Transcribe all the entries that follow, leaving nothing out.

*** Records shown ***

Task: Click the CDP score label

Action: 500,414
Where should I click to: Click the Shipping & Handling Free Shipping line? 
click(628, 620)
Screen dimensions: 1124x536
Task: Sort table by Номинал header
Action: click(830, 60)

*** End of Records shown ***

Response to the task.
Task: Click the CDP score label

Action: 500,414
Where should I click to: Click the Shipping & Handling Free Shipping line? 
click(628, 620)
Screen dimensions: 1124x536
Task: Sort table by Номинал header
Action: click(830, 60)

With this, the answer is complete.